By Graeme Colley
Executive Manager, SMSF Technical and Private Wealth
Six member SMSF funds - they sound like a sensible idea, don’t they? Put the family in one super fund, make joint investment decisions, help the children save and heaps more reasons. Why not?
Besides allowing SMSFs to have up to 6 members since 1 July, the main change is that regulatory documents must be signed by at least half of the trustees or directors of the trustee company.
The best advice about the family SMSF is to ‘look before you leap’, and make sure you’ve done your homework and there are concrete reasons for the final decision. Don’t forget if you don’t get it right, you and maybe the rest of the family may end up with no safety net and a big mess.
- Understand the impact of the increase in SMSF members on decision-making and fund administration.
- Appreciate the difficulties that can arise by the increase in SMSF members on investments and benefit payments.
- Recognise the benefits of increasing SMSF members from a wealth transfer angle.
Experience shows that the decision to include family members as part of an SMSF can work well, but only in a limited number of cases. If everyone understands the purpose of superannuation, their responsibilities, and respects each other’s views, then it can work without any question.
However, issues can arise when there are differences in members’ ages and younger family members may lack interest and skills compared to their parents who may be close to retirement. There’s also the potential difference in investment choices by members as the younger ones may have a longer investment time horizon than their parents. With those basics in mind, let’s have a look at the essential technical requirements of having an SMSF.
The most essential requirement for an SMSF is that, under the current rules, you can’t have any more than 4 members but if the amending Bill is passed, that will increase to a 6-member limit. This puts families with 5 or more out of the question if they are after just one fund. However, it could be possible to have 2 or more funds for larger families. Maybe mum and dad in one fund and the kids in another.
What to think about before increasing the number of members:
- Pros and cons of more members in an SMSF
- Lifestyle considerations
- Establishment
- Investments
- Paying benefits
The trustee structure of the SMSF is important to enable the fund to be administered properly. The general rule is that all members of an SMSF who have legal capacity must be trustees of the fund or directors if there is a corporate trustee. If the children are under 18, they will need to have mum, dad or their personal guardian acting in their place as fund trustee as they do not have legal capacity.

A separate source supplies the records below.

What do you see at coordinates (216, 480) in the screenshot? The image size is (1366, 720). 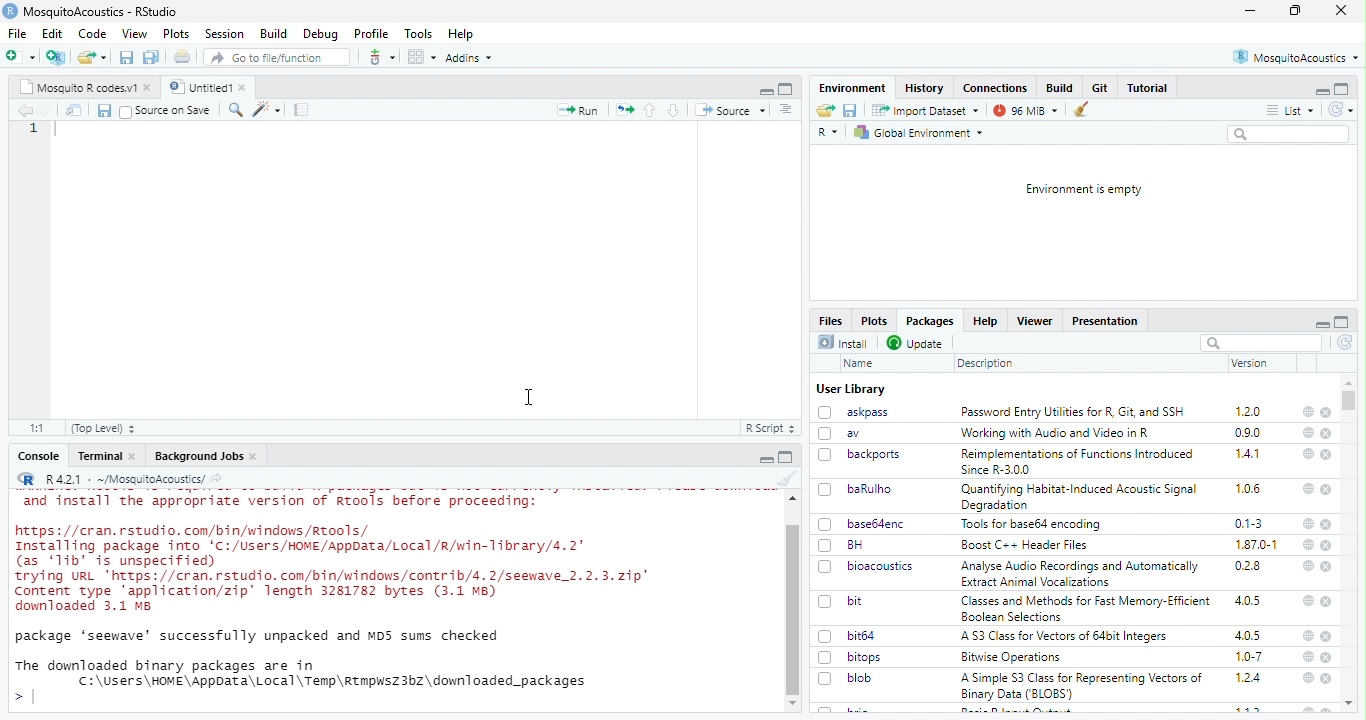 I see `share` at bounding box center [216, 480]. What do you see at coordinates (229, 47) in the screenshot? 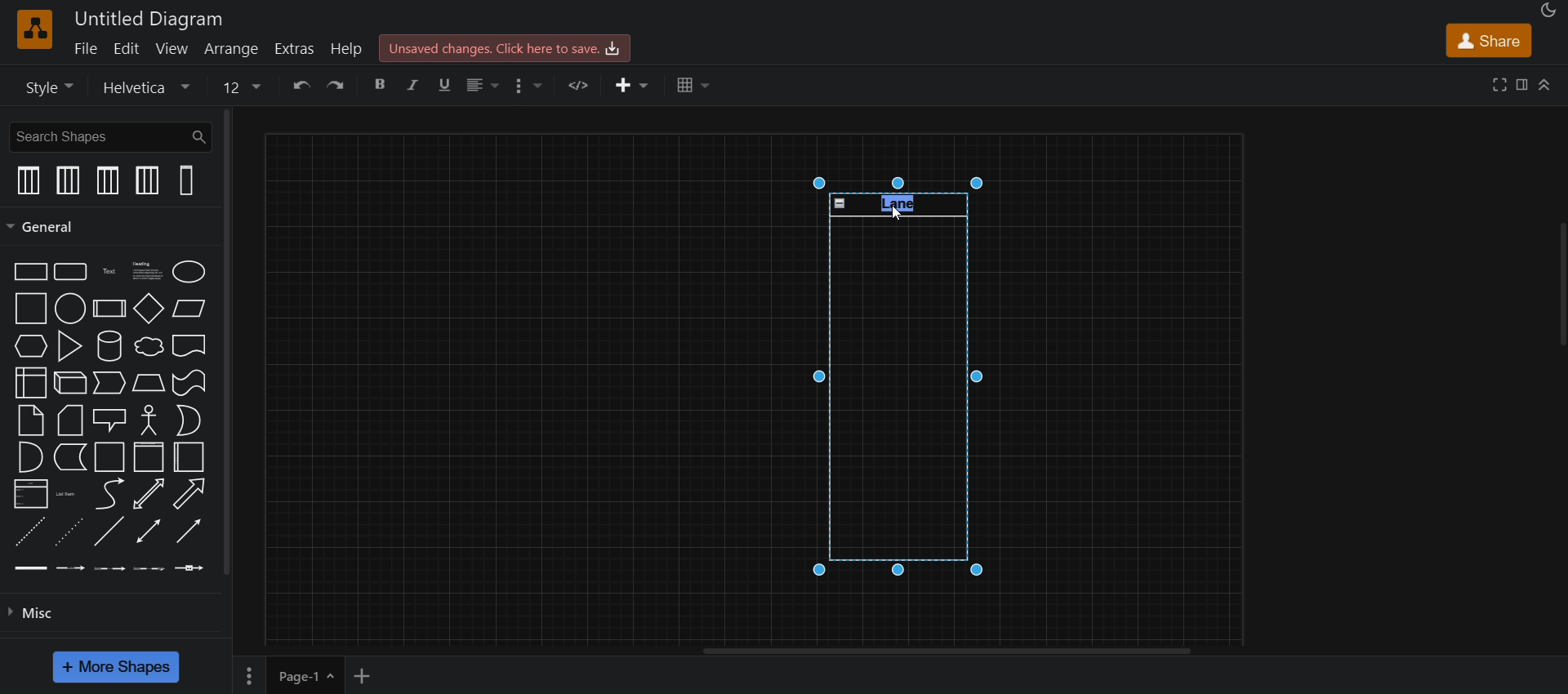
I see `arrange` at bounding box center [229, 47].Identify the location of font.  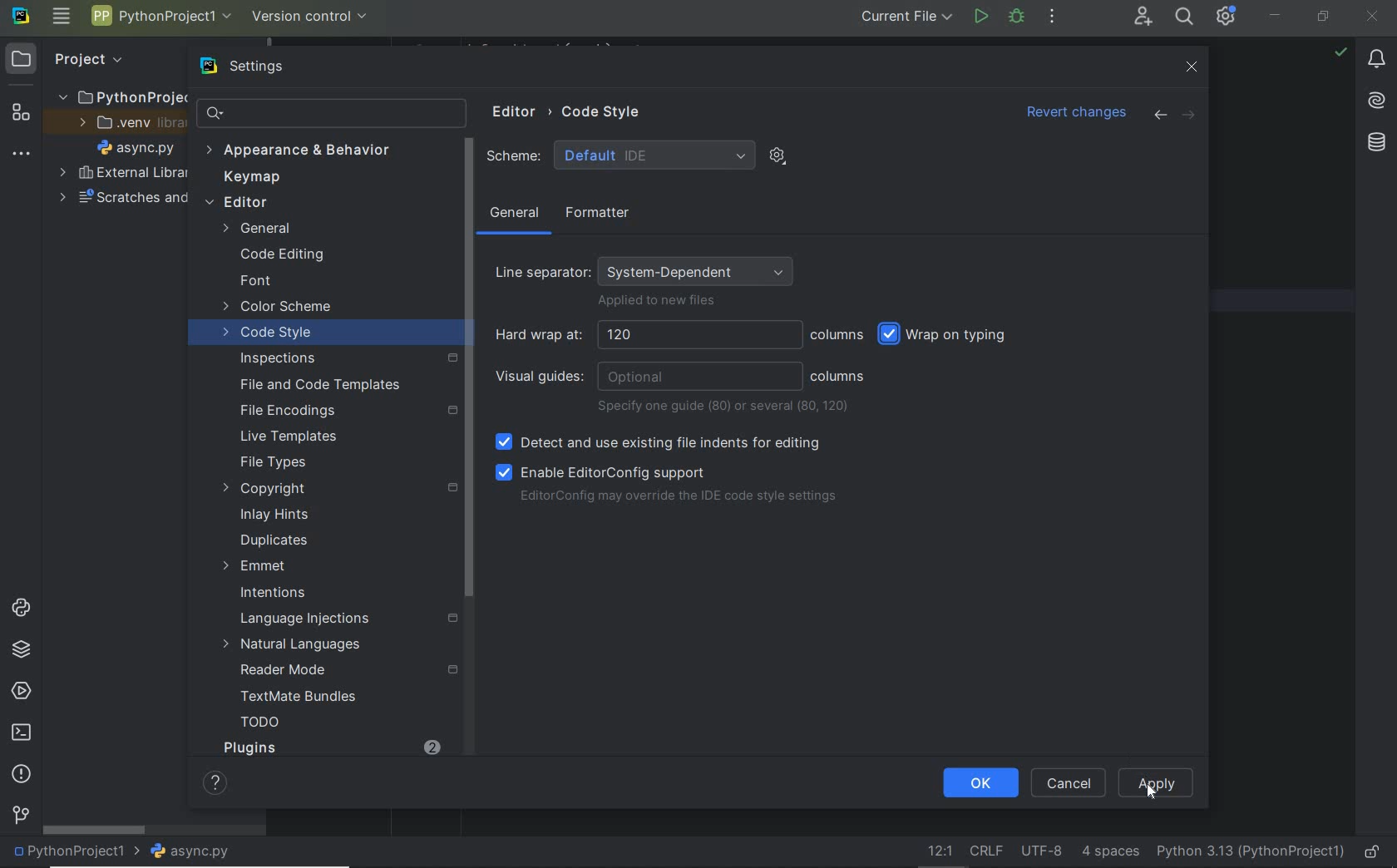
(255, 281).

In the case of individual trustees, the fund’s trust deed may provide rules relating to the appointment and dismissal of trustees as well as meetings and trustee voting rights. These are important, especially with a family fund, as they will lay the ground rules on who does what and rules about the fund’s operation. It’s better to have it in writing than just some loose understanding which can be misunderstood when things get hot under the collar.
The day will probably come when the children may wish to move their benefit to another superannuation fund, so they can have their family share in the benefit of a family SMSF. This is something that needs to be planned just like the original decision to have the original family SMSF in the first place. This will require decisions concerning the change in trustee or directors of the fund, reviewing investments and investment strategies as well as transferring benefits to the new fund. It is worthwhile seeking advice to ensure this happens as smoothly as possible.
So, there are some things to think about for those thinking about having a family SMSF. Good planning and understanding the reasons for having the fund are essential to avoid any potential mess that may prove impossible, or extremely difficult and costly, to fix.
Irrespective of the maximum members for a small fund, the main question to consider is how many members is a good idea. Most SMSFs have one member (23%) or 2 members (70%) and there are a lot fewer funds with 3 and 4 members. No one really expects that an increase to a maximum of 6 members of an SMSF to result in a torrent of new funds. But it provides greater flexibility for families with more than 4 members to benefit from the change. In some situations, there may be special reasons to have up to 6 members.
No matter how many members are permitted in an SMSF, there are pros and cons that apply. This may include the operation of the fund, investment decisions and paying benefits to members.
The main advantages of the proposed increase to 6 members are:
- Larger families are catered for.
- There is most likely a reduction in operating costs compared to a family that would require 2 or more funds to achieve the same outcome.
- More efficient fund administration as a corporate trustee is required for a fund with more than 4 members to meet the State trustee legislation.
- Greater ability for the SMSF to qualify as an Australian superannuation fund when one or more members travel overseas for a prolonged period, saving in administration costs.
Disadvantages of a 6-member fund may include:
- Ensuring the fund’s trust deed is able to cater for the increase in member numbers.
- Difficulty in the administration of an SMSF due to the number of members involved.
- Reduced efficiencies in decision making.
- Overall control and management of the fund, for example, the decision of the trustees/members to appoint or remove trustees.
The positives for making fund investments are that the additional investing power of an SMSF with 6 members should have greater negotiating and purchasing power, and taxation strategies may be implemented more efficiently.
The negatives around fund investments need to be managed properly as investment considerations may be indecisive. In addition, due to the range of members’ ages, investment choice may vary significantly and naming conventions may hold up the final decision.